All that is needed is the line containing "[Search in Cajón Desastre] (957, 71)" and the lines after it to the end of the material, written out exactly, pictures left aside.

§ THE RECORDS:
········

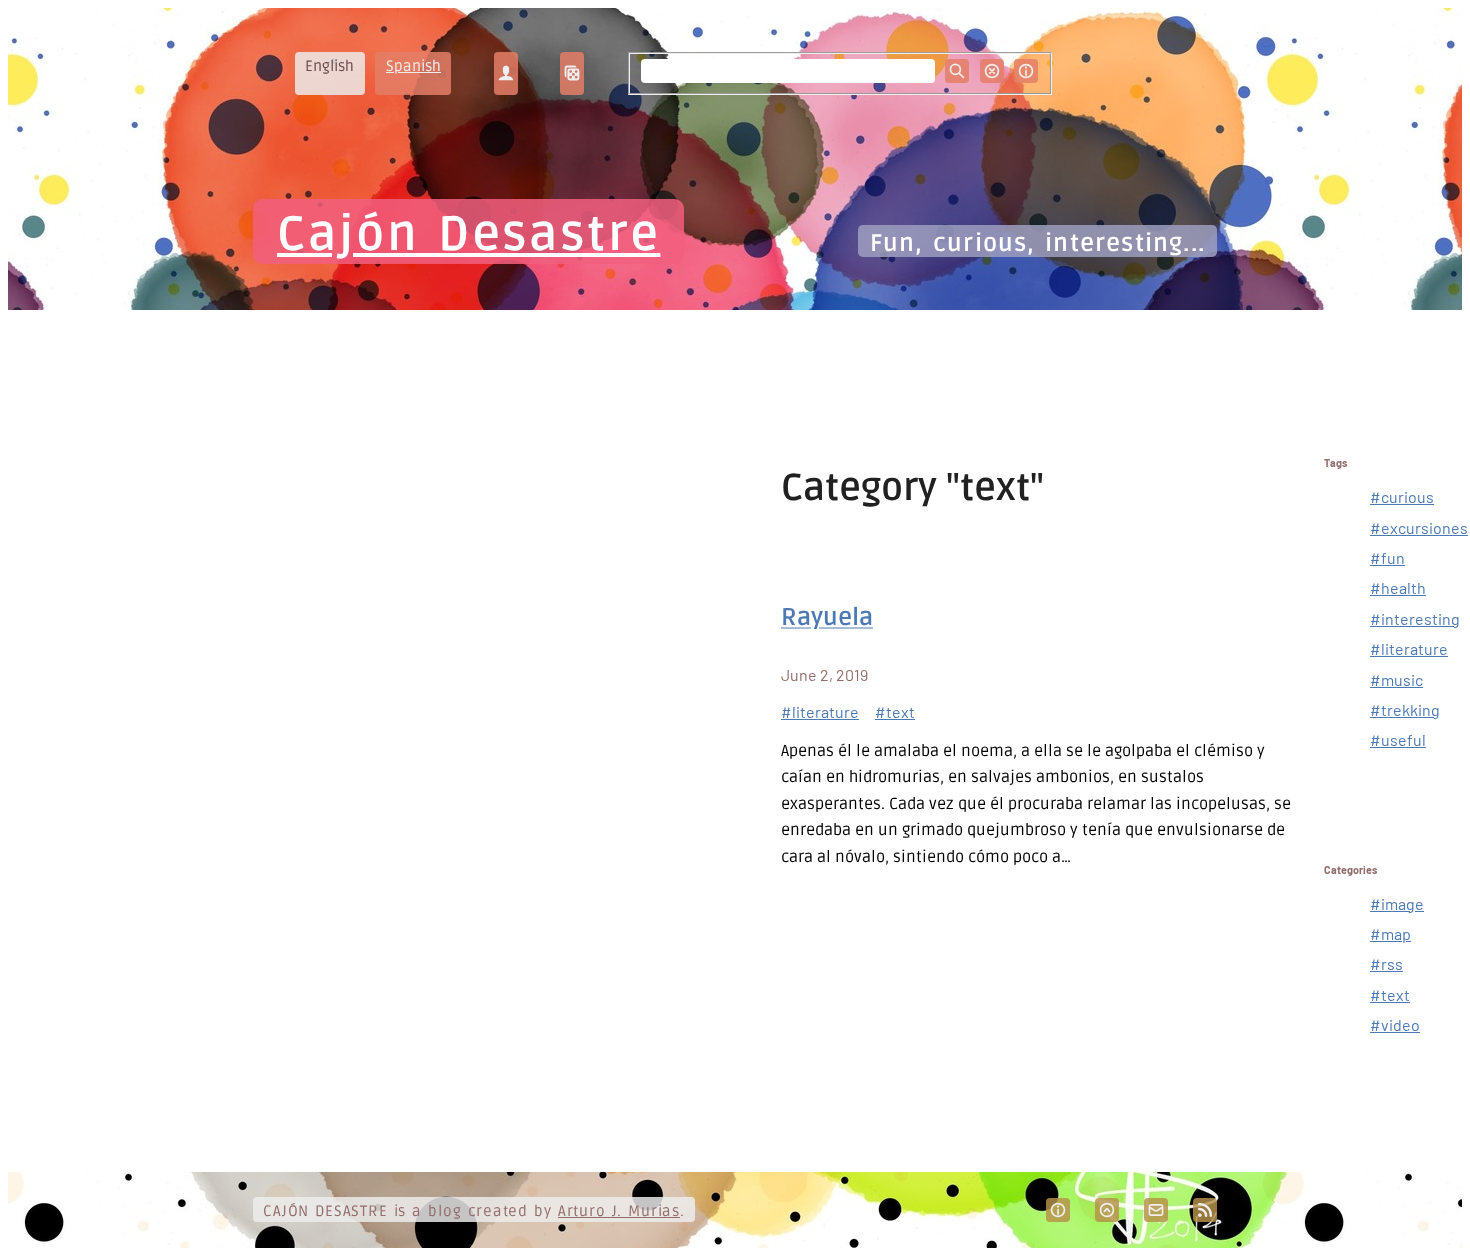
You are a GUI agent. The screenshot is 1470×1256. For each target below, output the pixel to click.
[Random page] (572, 73)
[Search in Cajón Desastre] (957, 71)
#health (1398, 587)
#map (1390, 933)
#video (1395, 1024)
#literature (820, 711)
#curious (1402, 496)
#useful (1398, 739)
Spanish (413, 66)
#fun (1387, 557)
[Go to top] (1107, 1210)
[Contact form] (1156, 1210)
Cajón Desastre (468, 235)
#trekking (1405, 709)
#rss (1386, 963)
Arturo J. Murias (619, 1211)
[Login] (506, 73)
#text (895, 711)
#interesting (1415, 618)
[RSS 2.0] (1205, 1210)
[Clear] (992, 71)
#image (1397, 903)
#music (1396, 679)
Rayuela (827, 617)
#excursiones (1419, 527)
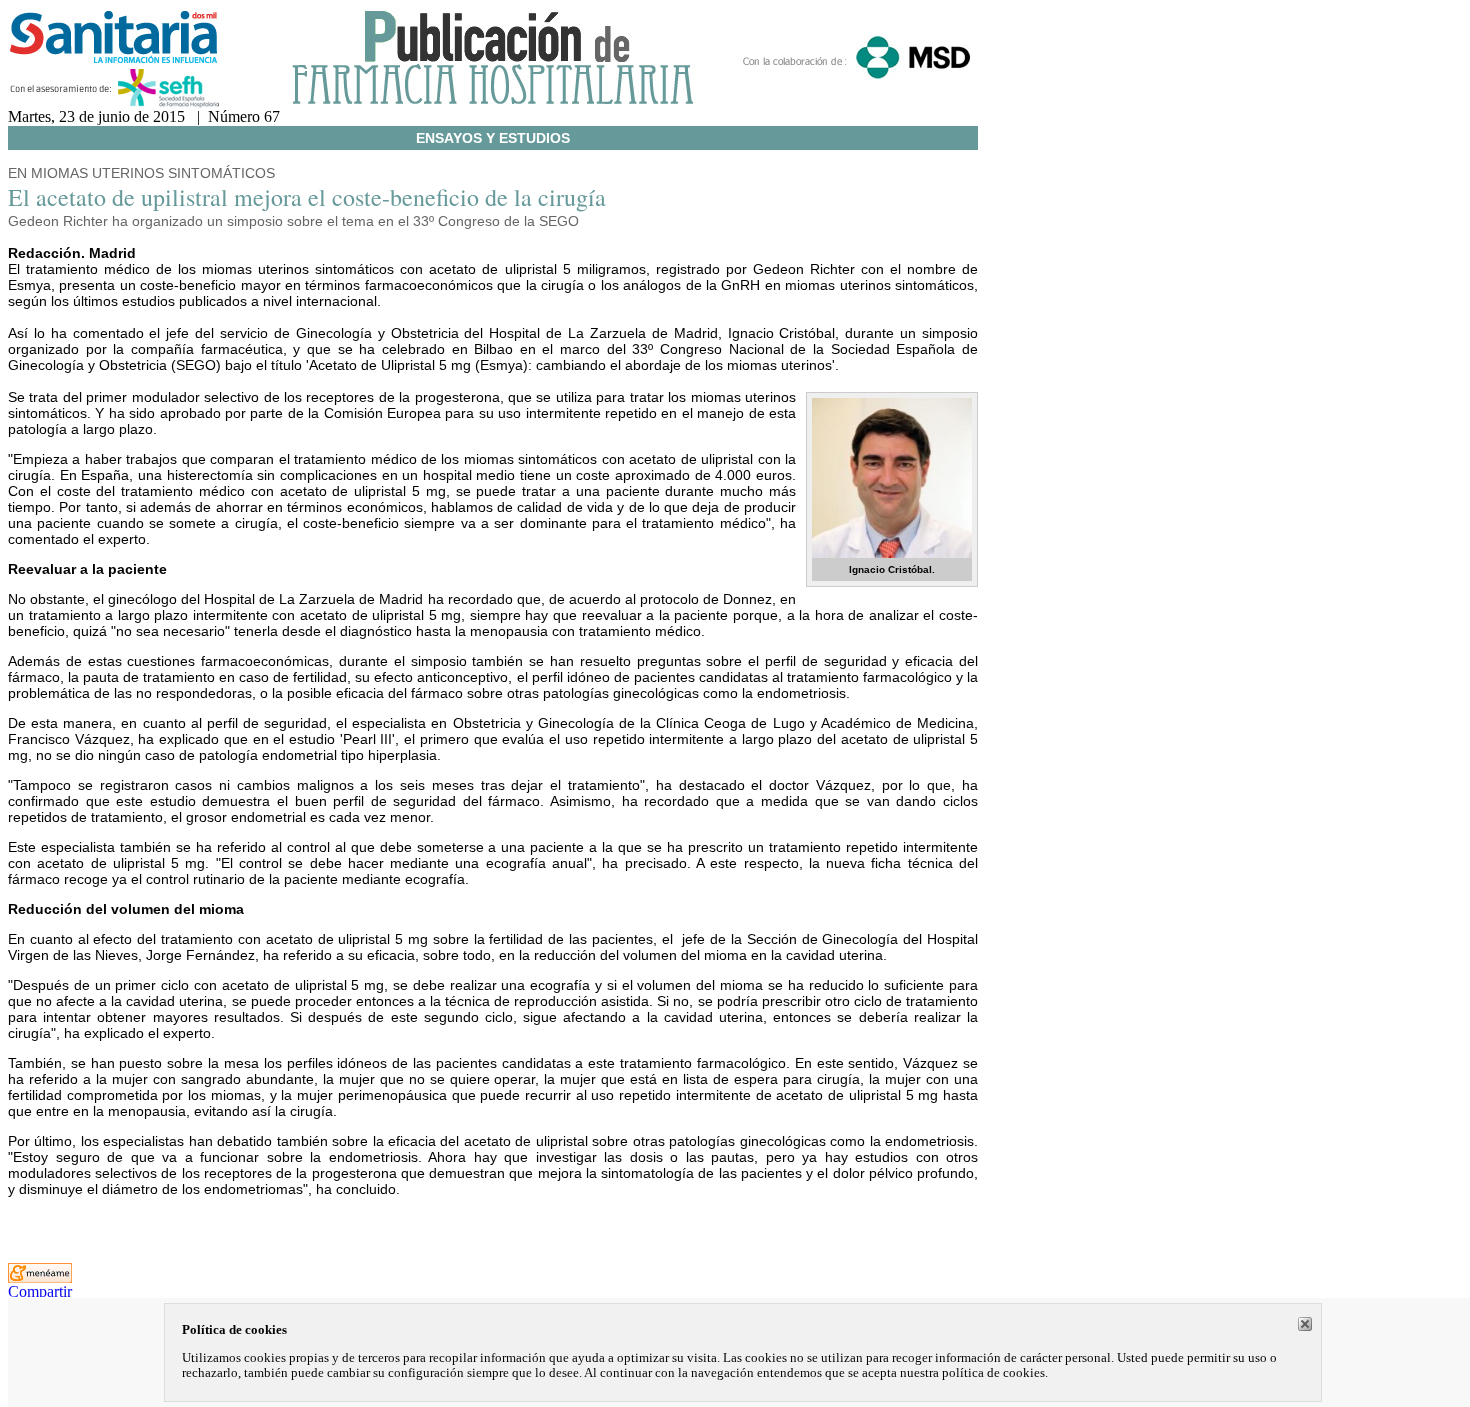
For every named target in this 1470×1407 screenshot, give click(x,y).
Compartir (40, 1291)
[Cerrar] (1305, 1324)
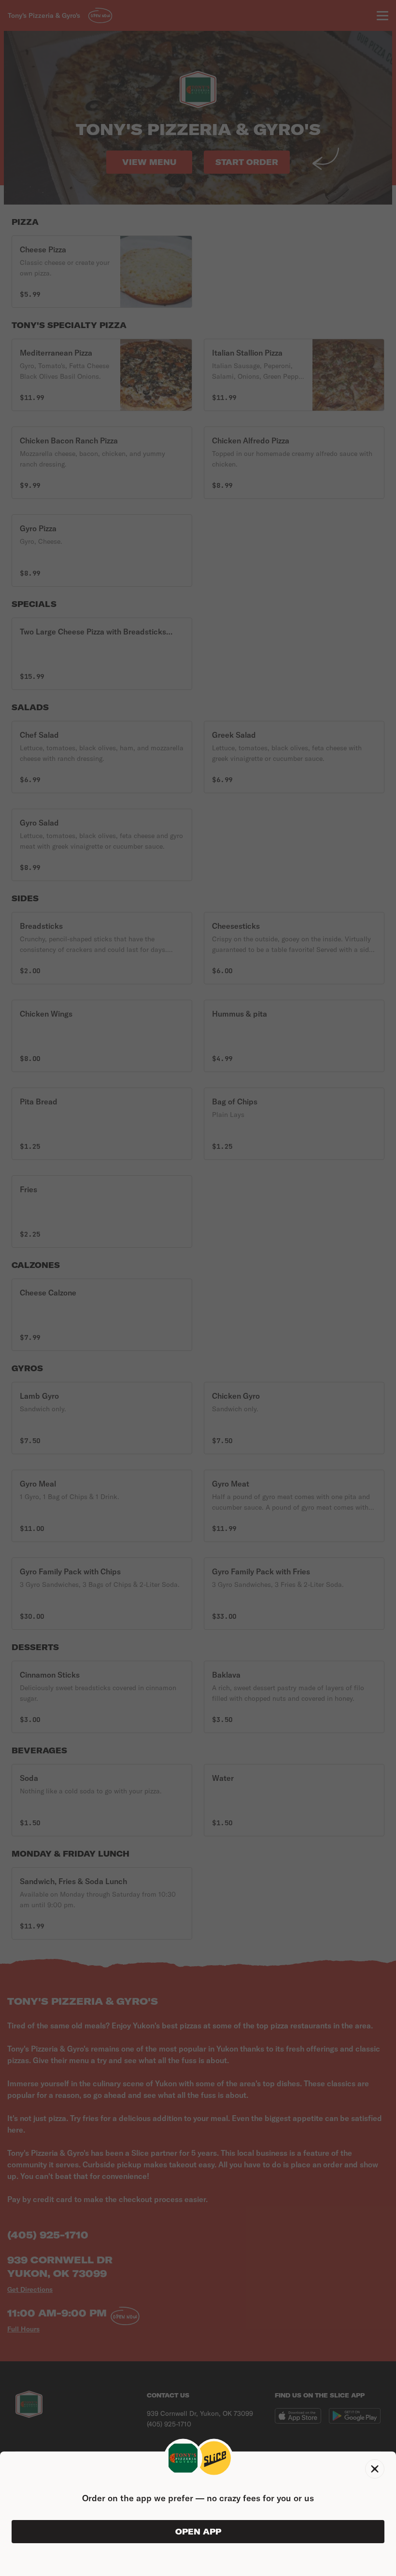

········

§ RESULT:
[Search in Cajón Desastre] (957, 71)
#health (1398, 587)
#map (1390, 933)
#video (1395, 1024)
#literature (820, 711)
#curious (1402, 496)
#useful (1398, 739)
Spanish (413, 66)
#fun (1387, 557)
[Go to top] (1107, 1210)
[Contact form] (1156, 1210)
Cajón Desastre (468, 235)
#trekking (1405, 709)
#rss (1386, 963)
Arturo J. Murias (619, 1211)
[Login] (506, 73)
#text (895, 711)
#interesting (1415, 618)
[RSS 2.0] (1205, 1210)
[Clear] (992, 71)
#image (1397, 903)
#music (1396, 679)
Rayuela (827, 617)
#excursiones (1419, 527)
For every named target in this 1470×1407 screenshot, give click(x,y).
Compartir (40, 1291)
[Cerrar] (1305, 1324)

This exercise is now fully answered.